What has this to do with the writer of the letter to the Hebrews? The answer is this. What has changed everything for the author of Hebrews and for us, is not the internet but the person of Jesus Christ. The reality of this statement is so enormous that it can almost seem glib.
The writer of the Letter to the Hebrews (and note I did not say St. Paul because it is generally thought he was not the writer) has set themself the task of explaining to the Jewish people just how Jesus is the Son of God and has changed everything –how Jesus, sent to the Cross via Pilate by the high priest Caiaphas, is the Great High Priest.
What is the relevance to us, 2000 years after it was written of the statement that Jesus is the “Great High Priest?
That is what I want us to consider this morning, and especially how it links to elements of our Eucharist service. For us to consider
The theologian Tom Wright puts it like this:
“The writer of Hebrews just can’t get enough of thinking through who Jesus was and is and what he achieved in his death and in the new life that emerged the other side.”
The this letter probably written around AD 60 and certainly before the Temple in Jerusalem was raised to the ground in AD 70 has the capacity to really deepen our understanding of our faith and the Holy Eucharist, if we are prepared to chew over it, rather than let it wash over us.

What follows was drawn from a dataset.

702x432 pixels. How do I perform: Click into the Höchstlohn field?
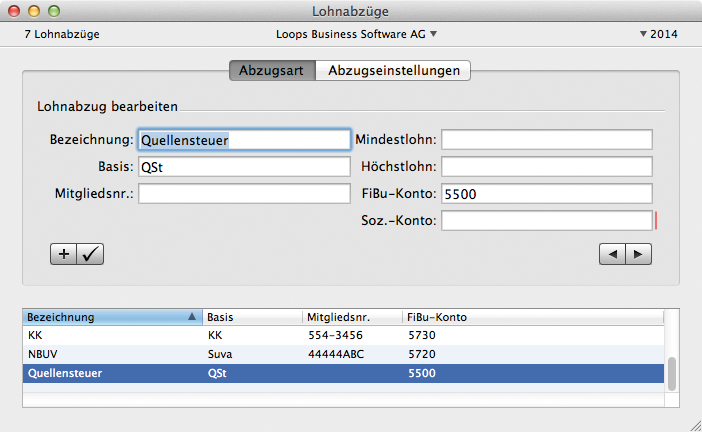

The Temple was central to Jewish life and elements of Temple life have become part of our liturgy and what we do here this morning. For the Jews, the centre of the Temple was the “holy of holies” where the Ark of the Covenant was kept. And only the High Priest could enter it, on the Day of Atonement (Yom Kippur). Today for us, our Eucharist is our holy of holies, given to us by Christ the great High Priest.
The earthly High Priests, as the writer says cannot hold the position permanently, because they die. In fact Josephus calculated that from the date of Aaron (the first High Priest) until the destruction of the Temple in AD70, there were 83 High Priests.
Priesthood of Christ is permanent because:
1. As the Son of God, he is the Unique Mediator between God and humankind, someone who fully understands human frailty. Jesus’s own understanding of his role as Mediator is to be found in his prayer in the Garden of Gethsemane. This is to be found in John 17 and is now known as the “High Priestly” prayer. “He summons us to live in endless light, the never-ceasing Sabbath of the Lord.” You will hear these words in a few minutes in our Eucharistic prayer.
2. His mission is to save all people in all times. Pope John Paul II at the Sacre Coeur in Paris “We are always, ourselves and the entire world, embraced by the love of this heart “which has loved (people) so much and has received such a poor response from them.”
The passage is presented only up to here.